■ **Collected data**
===
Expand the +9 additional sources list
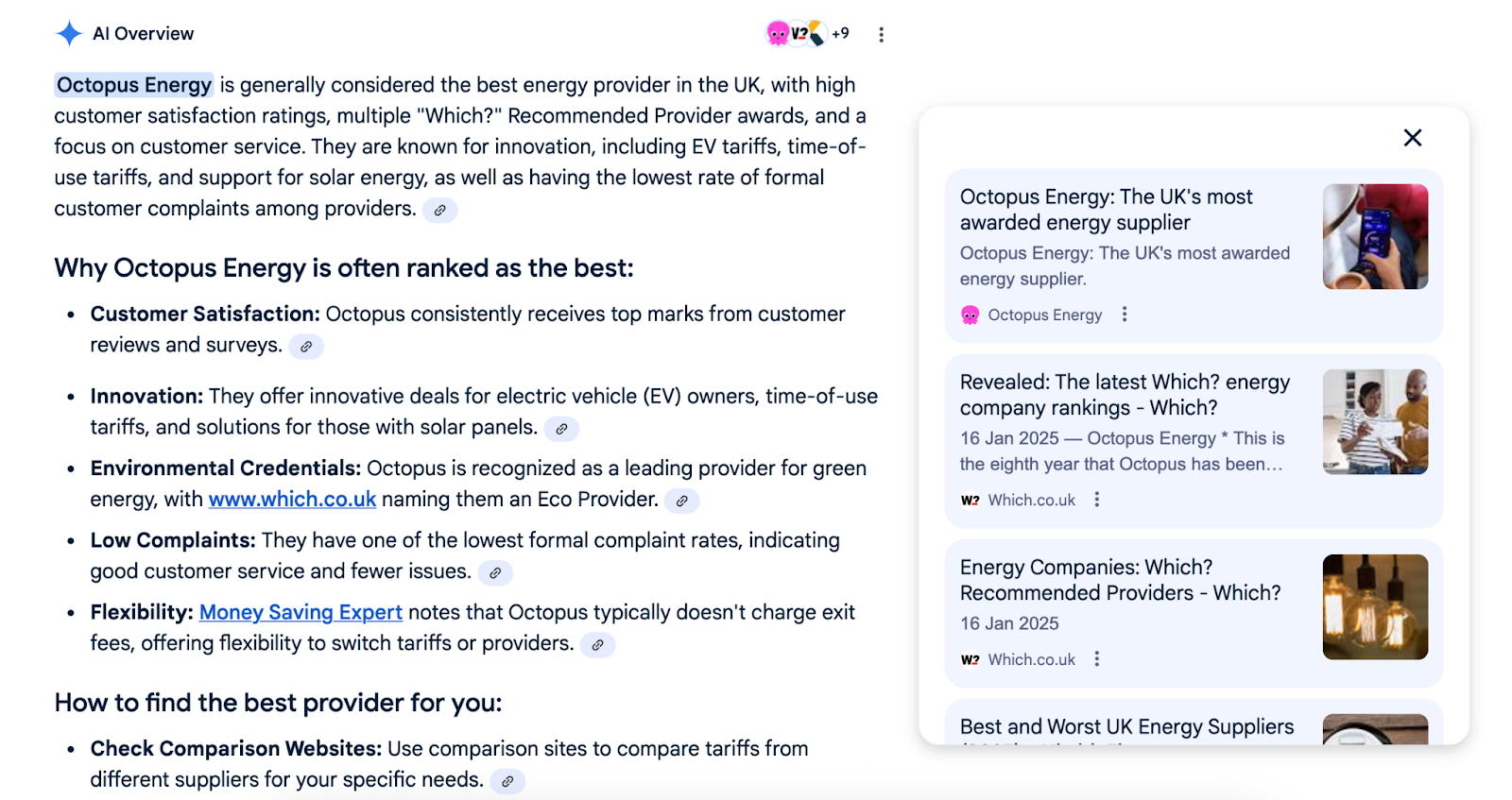Screen dimensions: 1512x800 (x=838, y=32)
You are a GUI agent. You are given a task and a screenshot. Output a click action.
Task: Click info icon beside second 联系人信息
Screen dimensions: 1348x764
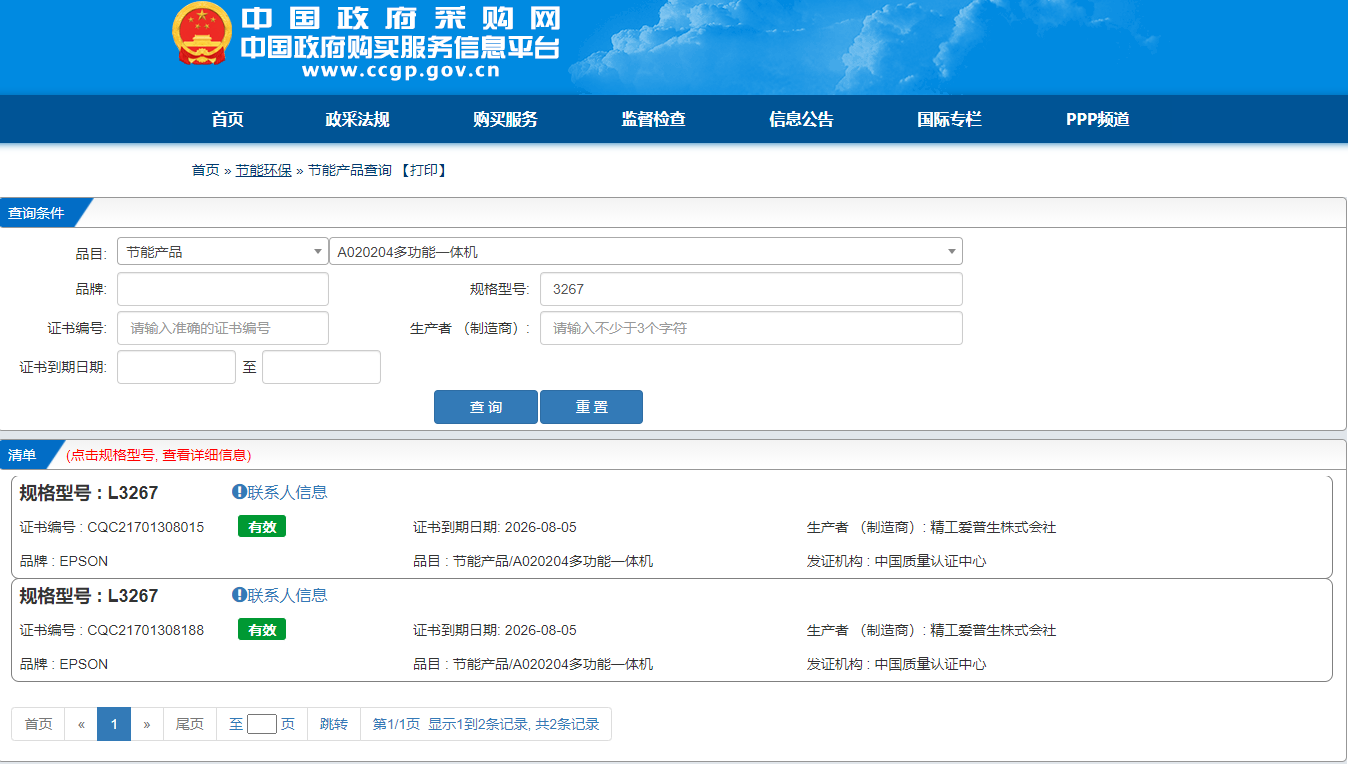239,595
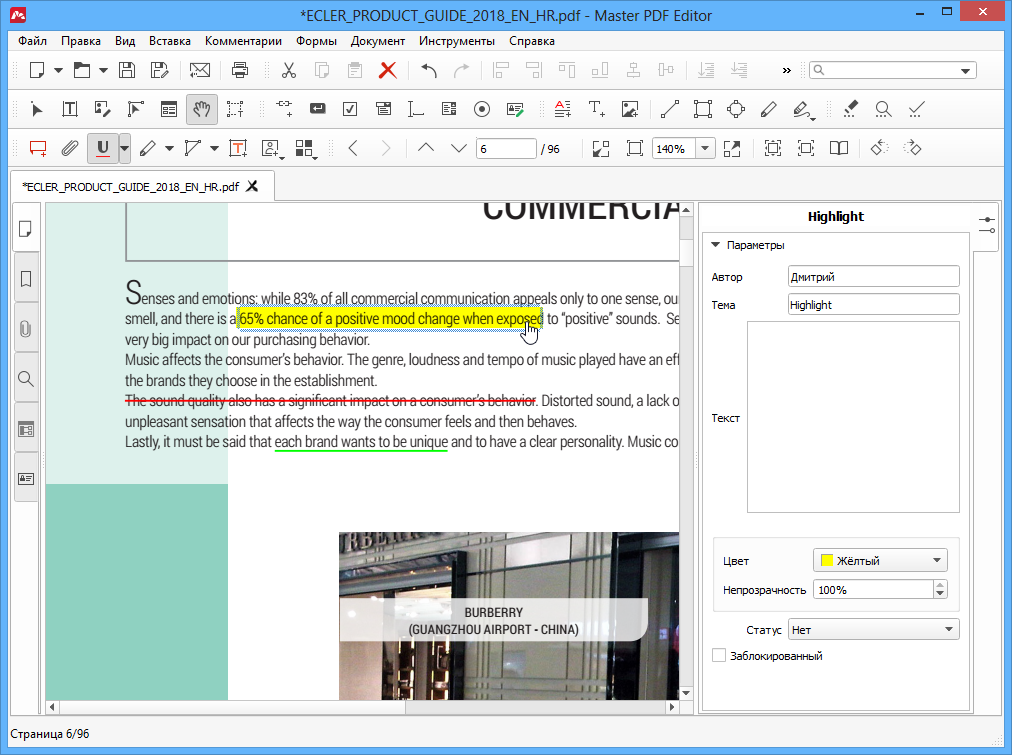Toggle the underline text annotation tool
1012x755 pixels.
tap(102, 148)
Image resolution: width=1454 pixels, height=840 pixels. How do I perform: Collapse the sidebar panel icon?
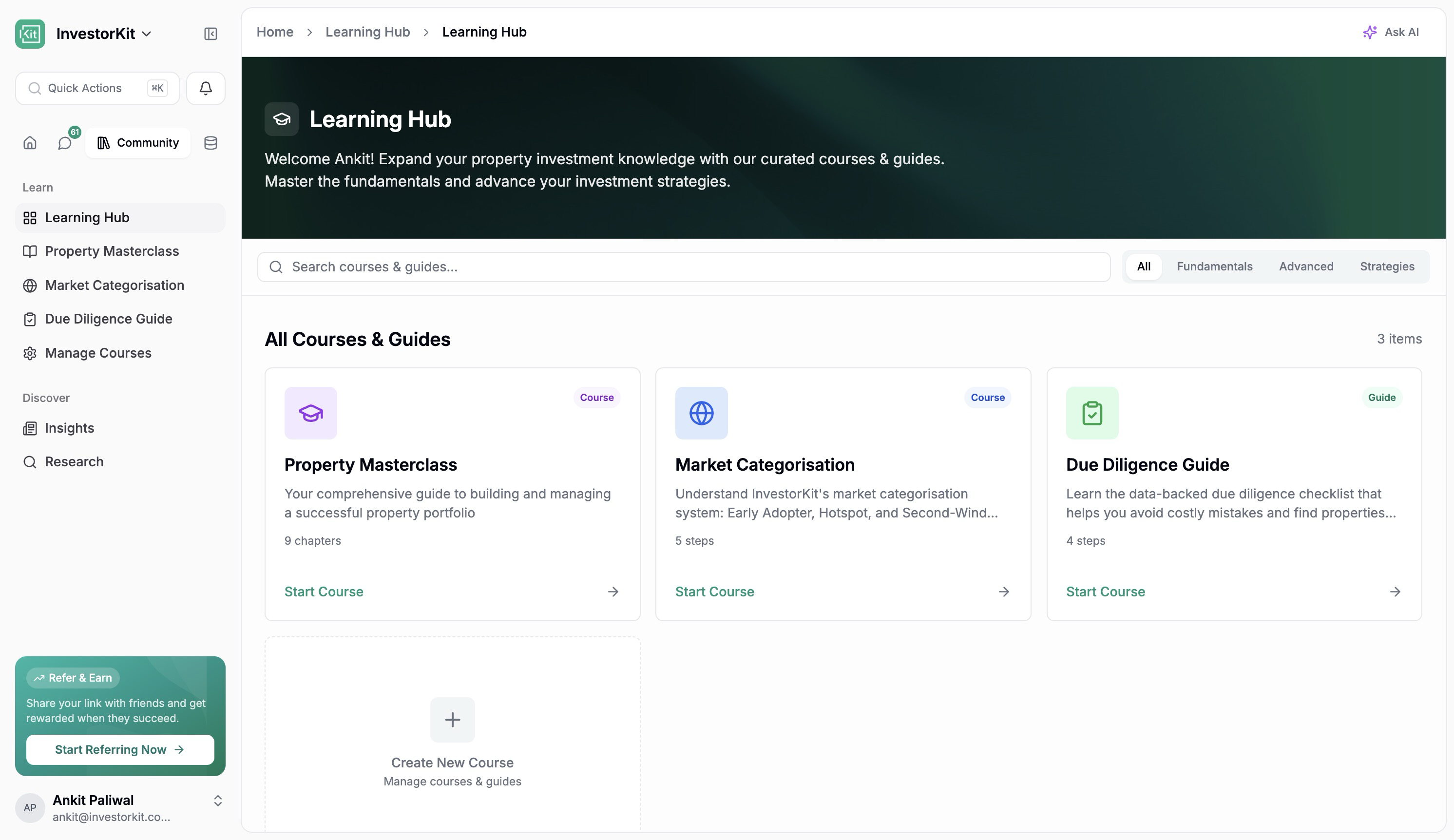[210, 34]
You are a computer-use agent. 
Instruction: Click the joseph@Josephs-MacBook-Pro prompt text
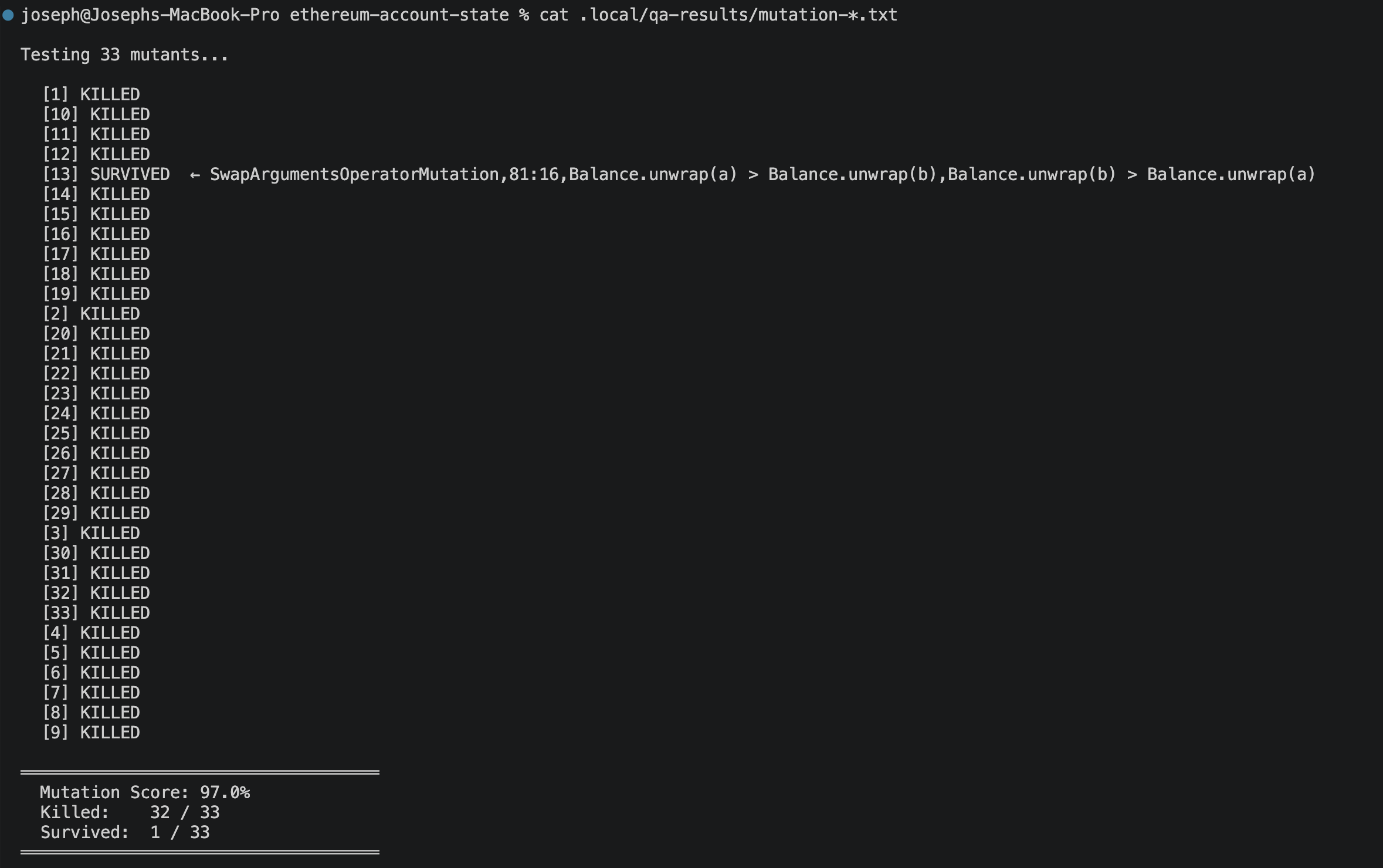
===
■ **What you are asked to do**
Your answer should be a single number, which is the count of lines in the data above that include the word "agent".

■ **Task result**
2